When he starts talking it is with a mellifluous, easy-listening tone, not in the least urgent or desperate. Almost comforting, in fact.

“Good day to you fine people. And what a beautiful day it is to be out here taking the air and soaking up some sunshine. I see you standing here smiling and talking with your baby faces still on you and I say to myself “Clarence, these good folks surely won’t mind if you take up just a moment of their time to tell them your story”.

“Now I know you have heard a thousand stories before, but let me tell you that mine won’t take up more than a minute of your time, then I’ll be on my way.”

“Believe me I’m embarrassed and ashamed to be doing this, because I have always been a proud man. I have been a working man for more than fifty years, so to be relying on other people’s kindness at my time of life comes very hard. I do sincerely hope that you good people never find yourselves in this situation.”

“You see I used to work in the garment industry, up in mid-town Manhattan. Until two years ago I worked there making fine garments for the gentlemen of New York City. Now, fifty years of close-up work with needle and thread took its toll on my eyesight.”

“You may have noticed the cloudy appearance of my eyes. Well that is due to my developing cataracts on both eyes due to my line of business. Around two years ago they got so bad that I was virtually blind and the man I worked for said he would have to let me go.”

“Well, since then I have been in and out of hospital having my eyes taken care of. In fact I just came out of hospital again two weeks ago.”

“I have always had the intention that once my sight was better I could find work. But for one thing my eyes have never got back to how they were before.”

“The other thing is who is going to give me work at my age. This may surprise you folks, but I am seventy years of age today.”

“That’s right, today is my birthday. Now the result of all my hospital treatment has been to use up the little money I had set aside from my working years. So I am left to get by as best I can by relying on the kindness of friends and strangers.”

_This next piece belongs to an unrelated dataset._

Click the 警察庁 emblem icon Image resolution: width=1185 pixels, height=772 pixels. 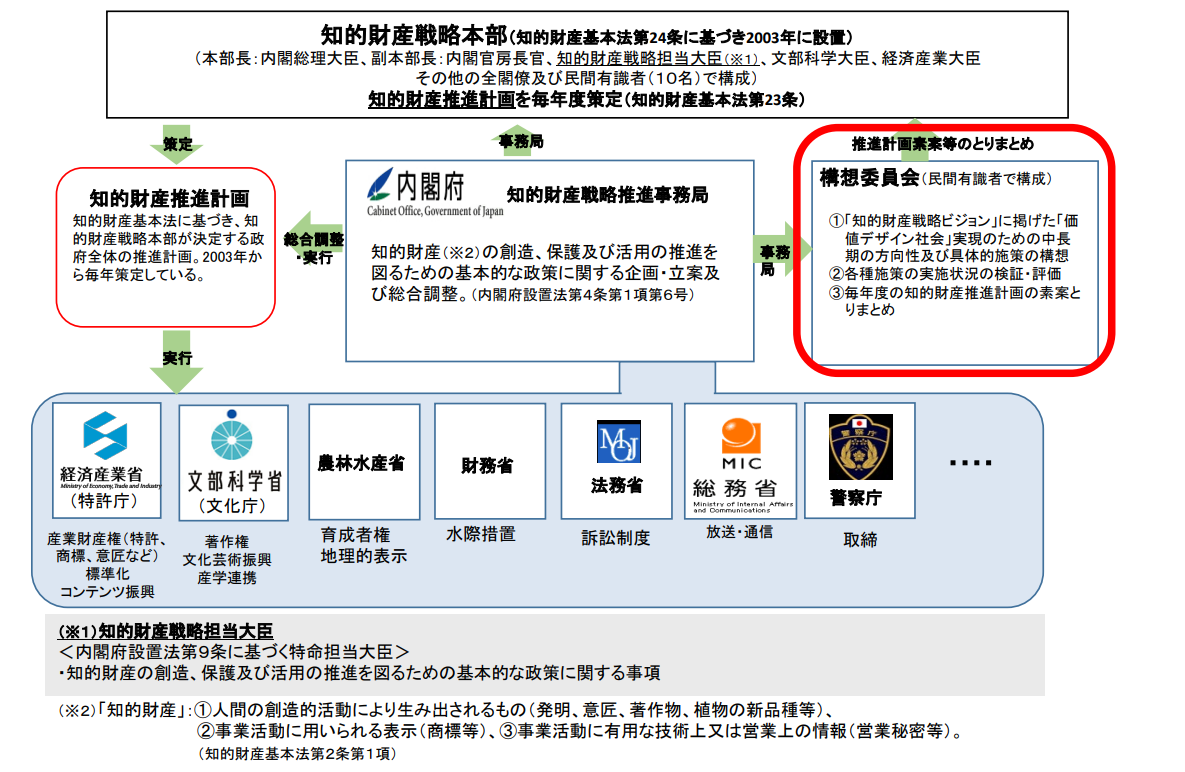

“Which brings me to the point of my story and I thank you for your kindness and patience in listening to me this far. As today is my birthday, I would very much like to celebrate by buying myself a birthday meal this evening.”

“I don’t know how much you would each be prepared to spend if you wanted to celebrate a special occasion. Maybe twenty dollars, maybe thirty dollars, or even more.”

“I know where I can buy a very nice meal, better than I have had for a long time, for just six dollars. And that’s why I’m asking whether you kind people could find it in your hearts to donate six dollars to help me celebrate my birthday this evening.”

Mary demurred. She had left her purse at her desk. I fished in my pocket, found precisely six dollars there and handed them over. Clarence was almost tearfully grateful.

“That was kind” said Mary, as Clarence shuffled off in the direction of the twin World Trade Center towers.

“It was a good pitch” I answered. “And it gets better every time I hear it.”

I explained how this wasn’t the first time I had encountered Clarence. He had approached me just over a week ago while I was pondering life’s mysteries in the Plaza behind the World Financial Center.

His story then had been completely consistent with what he told us today, including his work in the garments industry and hospital treatment for his eyes.

And yes, it had been his birthday that day too. There was no reason why he should have recognised me a week later, not with his eyes in the state they were.

Even had his eyesight been perfect, I suspect that he might find that all of us baby-faced executives look the same to him. In the same way that all of the dispossessed can come to look very similar to us folks in suits.